Benchmarks are easily abused, misused, and misinterpreted. E.g., benchmarks looking at some very specific aspect of query performance being extrapolated to more complex/real-world queries.

Also trade-offs are rarely mentioned in benchmark numbers– e.g., great write throughput, at the expense of: ?.

It's fun to be cynical about stuff like this, but it's rarely as simple as "Ellison didn't react well to that and decided to forbid benchmarks".

alter_eco123 · on June 7, 2018

> Oracle/Larry Ellison didn't react well to that and decided to forbid benchmarks.

So you kind of have to wonder why Cognitect is going Oracle on us..

The most obvious explanation is that Datomic just doesn't perform well and they don't want people to know.

_halgari · on June 7, 2018

Anyone who has done serious performance testing on a DB knows that there's a massive gap between initial findings and a well tuned system designed with the help of the database maintainers. I've seen some nasty performance out of Riak, Cassandra, SQL, ElasticSearch etc. But with each of those, once I talked to the DB owners and fully understood the limitations of the system it was possible to make massive gains in performance.

Databases are complex programs, and if I ever wrote one, it would be infuriating for someone to pick it up, assume it was "just like MySQL" and then write a blog post crapping on it because it failed to meet their expectations.

alter_eco123 · on June 8, 2018

Yes, benchmarks can give a misleading impression of a database's performance.

So what? Somehow PostgreSQL is doing fine despite that.

Which is worse publicity for Cognitect: people publishing bad benchmarks or Cognitect forbidding benchmarks Oracle style?

always_good · on June 7, 2018

Well, the absurd one was:

>the license at least used to forbid even saying "Datomic" aloud in public.
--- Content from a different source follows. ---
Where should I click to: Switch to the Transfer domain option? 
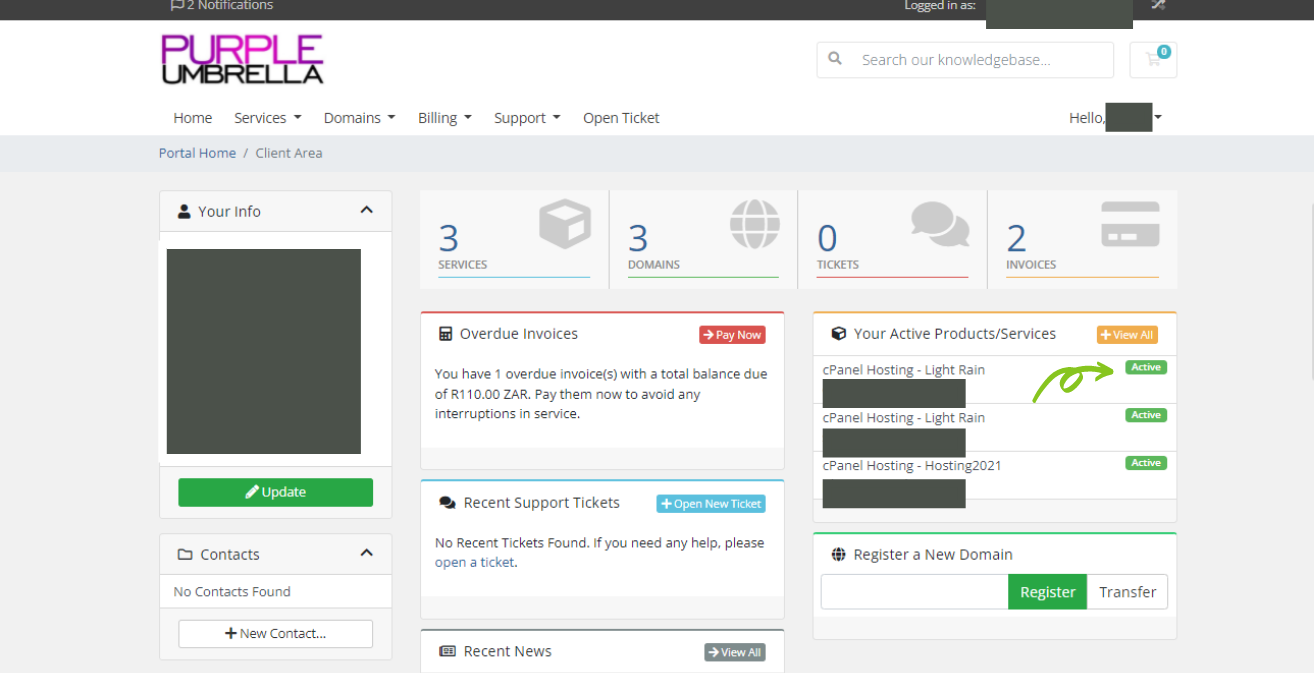click(1127, 592)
bjconlan · on June 7, 2018

It seems Rich (yes and the team at cognitect) might have jumped the shark on this one. (Or this was released too early and the next conf. talk will clear up what the problem is and what it is that this is attempting to solve).

Either way it's rare for Rich not to describe to problem a little more before throwing a solution to it. Hopefully more will come to light in time.

The brief take away I see from this as a non AWS deployment based user is the ability to go beyond the current limitations of only having access to core library functions in the context of datomic. (I see that deployment of applications also plays a part in this but not sure what that solves exactly)

VaedaStrike · on June 7, 2018

This looks like a Godsend :)

The only qualm I have is it being only on AWS.

Other than that this enables just what I could use right about now!

mark_l_watson · on June 7, 2018

DynamoDB is a preferred backend, and the us AWS only.